ASSIGNMENT: Please write out all of the entries without altering anything.

EXERCISE MATERIAL:

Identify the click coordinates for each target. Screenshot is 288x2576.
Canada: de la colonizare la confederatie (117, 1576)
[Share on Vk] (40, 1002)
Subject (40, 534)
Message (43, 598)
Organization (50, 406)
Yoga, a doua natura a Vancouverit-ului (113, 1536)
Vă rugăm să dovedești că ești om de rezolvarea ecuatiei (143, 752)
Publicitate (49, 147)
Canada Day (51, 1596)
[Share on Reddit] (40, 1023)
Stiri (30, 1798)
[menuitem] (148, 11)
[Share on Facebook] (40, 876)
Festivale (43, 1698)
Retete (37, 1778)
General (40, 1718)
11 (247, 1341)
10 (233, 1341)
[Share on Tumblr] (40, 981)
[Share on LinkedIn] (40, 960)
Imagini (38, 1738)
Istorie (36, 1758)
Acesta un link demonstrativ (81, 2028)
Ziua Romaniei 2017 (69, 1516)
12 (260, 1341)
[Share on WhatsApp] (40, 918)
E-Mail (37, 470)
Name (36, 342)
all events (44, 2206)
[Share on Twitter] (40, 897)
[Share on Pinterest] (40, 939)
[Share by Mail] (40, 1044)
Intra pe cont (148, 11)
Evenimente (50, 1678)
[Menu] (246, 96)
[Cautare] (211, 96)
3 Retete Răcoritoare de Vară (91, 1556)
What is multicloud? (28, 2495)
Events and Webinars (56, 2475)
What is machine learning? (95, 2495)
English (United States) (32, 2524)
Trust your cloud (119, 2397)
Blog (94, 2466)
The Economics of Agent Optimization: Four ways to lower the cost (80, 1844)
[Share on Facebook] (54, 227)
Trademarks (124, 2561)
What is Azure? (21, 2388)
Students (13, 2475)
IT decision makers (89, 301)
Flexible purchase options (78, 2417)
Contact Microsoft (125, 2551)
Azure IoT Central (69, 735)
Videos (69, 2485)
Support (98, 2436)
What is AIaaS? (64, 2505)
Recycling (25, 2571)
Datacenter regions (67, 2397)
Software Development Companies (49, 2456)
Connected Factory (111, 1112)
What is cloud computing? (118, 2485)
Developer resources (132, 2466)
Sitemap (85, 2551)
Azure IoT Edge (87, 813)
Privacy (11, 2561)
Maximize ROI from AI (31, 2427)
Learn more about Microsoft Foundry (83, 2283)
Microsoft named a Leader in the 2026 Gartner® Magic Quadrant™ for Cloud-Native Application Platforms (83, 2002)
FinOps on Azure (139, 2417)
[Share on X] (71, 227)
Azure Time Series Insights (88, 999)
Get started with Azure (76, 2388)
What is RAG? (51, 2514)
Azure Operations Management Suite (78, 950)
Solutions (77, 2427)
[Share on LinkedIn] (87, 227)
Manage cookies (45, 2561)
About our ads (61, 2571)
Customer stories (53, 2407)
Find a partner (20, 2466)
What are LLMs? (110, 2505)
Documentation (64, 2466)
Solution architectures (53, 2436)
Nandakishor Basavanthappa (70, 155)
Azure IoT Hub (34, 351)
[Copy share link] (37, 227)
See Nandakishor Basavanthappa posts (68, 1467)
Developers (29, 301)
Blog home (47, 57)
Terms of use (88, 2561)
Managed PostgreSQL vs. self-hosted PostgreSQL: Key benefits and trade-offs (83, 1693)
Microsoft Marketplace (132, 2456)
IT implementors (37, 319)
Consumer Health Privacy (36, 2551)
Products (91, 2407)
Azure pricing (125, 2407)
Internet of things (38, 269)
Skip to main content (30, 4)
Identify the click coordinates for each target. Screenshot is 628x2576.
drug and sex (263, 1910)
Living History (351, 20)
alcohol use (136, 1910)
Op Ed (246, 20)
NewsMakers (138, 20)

SOLUTION TO THE PROBLEM:
Identify the click coordinates for each target. Screenshot is 288x2576.
Canada: de la colonizare la confederatie (117, 1576)
[Share on Vk] (40, 1002)
Subject (40, 534)
Message (43, 598)
Organization (50, 406)
Yoga, a doua natura a Vancouverit-ului (113, 1536)
Vă rugăm să dovedești că ești om de rezolvarea ecuatiei (143, 752)
Publicitate (49, 147)
Canada Day (51, 1596)
[Share on Reddit] (40, 1023)
Stiri (30, 1798)
[menuitem] (148, 11)
[Share on Facebook] (40, 876)
Festivale (43, 1698)
Retete (37, 1778)
General (40, 1718)
11 (247, 1341)
10 (233, 1341)
[Share on Tumblr] (40, 981)
[Share on LinkedIn] (40, 960)
Imagini (38, 1738)
Istorie (36, 1758)
Acesta un link demonstrativ (81, 2028)
Ziua Romaniei 2017 (69, 1516)
12 (260, 1341)
[Share on WhatsApp] (40, 918)
E-Mail (37, 470)
Name (36, 342)
all events (44, 2206)
[Share on Twitter] (40, 897)
[Share on Pinterest] (40, 939)
[Share by Mail] (40, 1044)
Intra pe cont (148, 11)
Evenimente (50, 1678)
[Menu] (246, 96)
[Cautare] (211, 96)
3 Retete Răcoritoare de Vară (91, 1556)
What is multicloud? (28, 2495)
Events and Webinars (56, 2475)
What is machine learning? (95, 2495)
English (United States) (32, 2524)
Trust your cloud (119, 2397)
Blog (94, 2466)
The Economics of Agent Optimization: Four ways to lower the cost (80, 1844)
[Share on Facebook] (54, 227)
Trademarks (124, 2561)
What is Azure? (21, 2388)
Students (13, 2475)
IT decision makers (89, 301)
Flexible purchase options (78, 2417)
Contact Microsoft (125, 2551)
Azure IoT Central (69, 735)
Videos (69, 2485)
Support (98, 2436)
What is AIaaS? (64, 2505)
Recycling (25, 2571)
Datacenter regions (67, 2397)
Software Development Companies (49, 2456)
Connected Factory (111, 1112)
What is cloud computing? (118, 2485)
Developer resources (132, 2466)
Sitemap (85, 2551)
Azure IoT Edge (87, 813)
Privacy (11, 2561)
Maximize ROI from AI (31, 2427)
Learn more about Microsoft Foundry (83, 2283)
Microsoft named a Leader in the 2026 Gartner® Magic Quadrant™ for Cloud-Native Application Platforms (83, 2002)
FinOps on Azure (139, 2417)
[Share on X] (71, 227)
Azure Time Series Insights (88, 999)
Get started with Azure (76, 2388)
What is RAG? (51, 2514)
Azure Operations Management Suite (78, 950)
Solutions (77, 2427)
[Share on LinkedIn] (87, 227)
Manage cookies (45, 2561)
About our ads (61, 2571)
Customer stories (53, 2407)
Find a partner (20, 2466)
What are LLMs? (110, 2505)
Documentation (64, 2466)
Solution architectures (53, 2436)
Nandakishor Basavanthappa (70, 155)
Azure IoT Hub (34, 351)
[Copy share link] (37, 227)
See Nandakishor Basavanthappa posts (68, 1467)
Developers (29, 301)
Blog home (47, 57)
Terms of use (88, 2561)
Managed PostgreSQL vs. self-hosted PostgreSQL: Key benefits and trade-offs (83, 1693)
Microsoft Marketplace (132, 2456)
IT implementors (37, 319)
Consumer Health Privacy (36, 2551)
Products (91, 2407)
Azure pricing (125, 2407)
Internet of things (38, 269)
Skip to main content (30, 4)
Identify the click coordinates for each target. Screenshot is 628x2576.
drug and sex (263, 1910)
Living History (351, 20)
alcohol use (136, 1910)
Op Ed (246, 20)
NewsMakers (138, 20)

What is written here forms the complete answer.